**Excerpt**
# Flat Roof Construction- insulation



## Ed the Roofer (Jan 27, 2007)

With no ventilation in the ceiling joists, I don't think it would really matter unless there was a vapor barrier inhibiting the permeance of the moisture migration from humidity.

6 " of rigid isocyanurate would be a significant amount to attach with very long screws. I have done it, but it was usually on the thick side of a tapered insulation system.

No facts readily handy to back me up on this, but my instinct tells me that you should pack the attic joist area with as much R-Value as possible and use a standard 2" isocyanurate insulation board on top of the roof deck. 

If this is a fully adhered EPDM membrane, you have to ensure that the top surface of the insulation you are using on top of the roof deck will hold the bonding adhesive or add an additional layer of hardboard for gluing down the membrane.

Ed


----------



## EricC (Nov 27, 2007)

Thanks, Ed, but i've read that if I insulate the joist cavity, then it's no longer a "warm roof" and will get condensation unless I ventialte the attic space. All the websites for flat roof indicate that you only insulate on top. For example: http://www.celotex.co.uk/flat_roofing/decks.php. There is very little information on-line about flat roof construction and what there is is mostly from the UK.

When I calculate the R values I need for a total of R38, I need about 6inches of foam on top(?). My first inclination was to use batting in the studs until I read up on flat roof construction methods on-line and found the warm roof approach. It's supposed to eliminate condensation in the joist space. Since the room below is a kitchen, I thought this was a real issue to address. If water vapor does get into the joist cavity, but is too warm to condense, I'm not sure what happens to it (?) Or should I assume that if my ceiling is tight, no water vapor really gets up there?

**Task brief**
Say whether each statement below agrees with the flat roof insulation thread above, and give yes or no for each along with the deciding words quoted from the thread. (a) Ed has attached 6 inches of rigid isocyanurate with very long screws before. (b) EricC found that most of the online information on flat roof construction comes from the UK. (c) Ed advises leaving the attic joist area uninsulated.

**Given records**
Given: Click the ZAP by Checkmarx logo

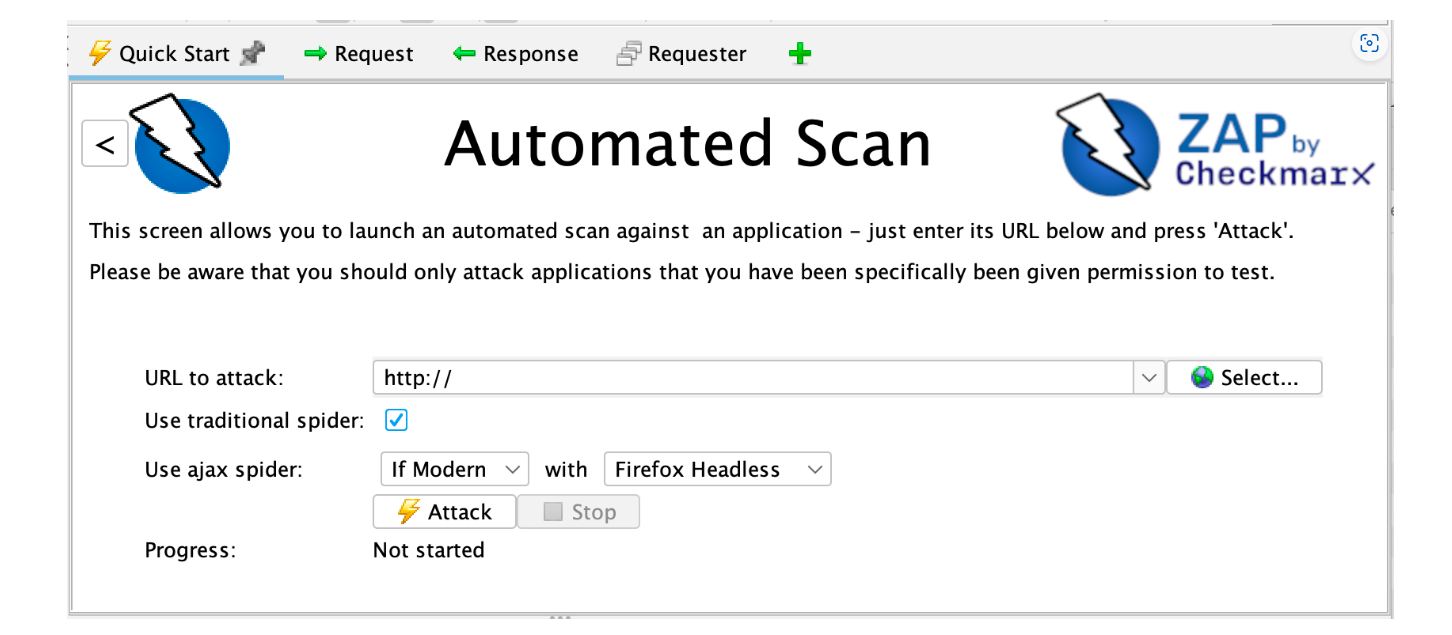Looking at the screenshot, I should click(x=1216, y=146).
...
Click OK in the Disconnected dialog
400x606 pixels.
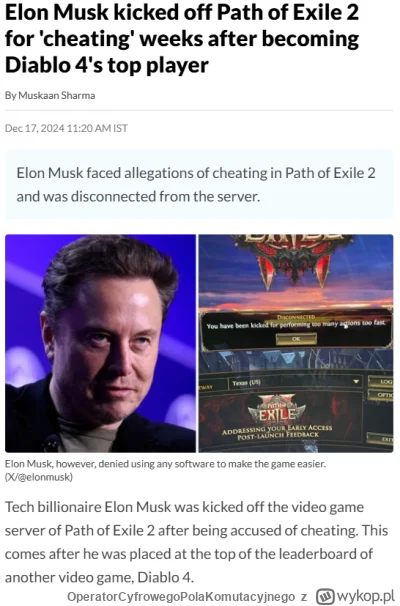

**Result below**
(a) Yes: "I have done it, but it was usually on the thick side of a tapered insulation system."
(b) Yes: "There is very little information on-line about flat roof construction and what there is is mostly from the UK."
(c) No: "you should pack the attic joist area with as much R-Value as possible"